The records appear below. Set down exactly each line from the one that contains "Instruction: Click the" through the last, both included.

Saved data entries
+++
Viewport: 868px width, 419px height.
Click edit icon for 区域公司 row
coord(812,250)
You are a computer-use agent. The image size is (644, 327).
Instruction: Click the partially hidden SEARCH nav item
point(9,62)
+++
Answer area:
Instruction: Click the partially hidden SEARCH nav item
point(9,62)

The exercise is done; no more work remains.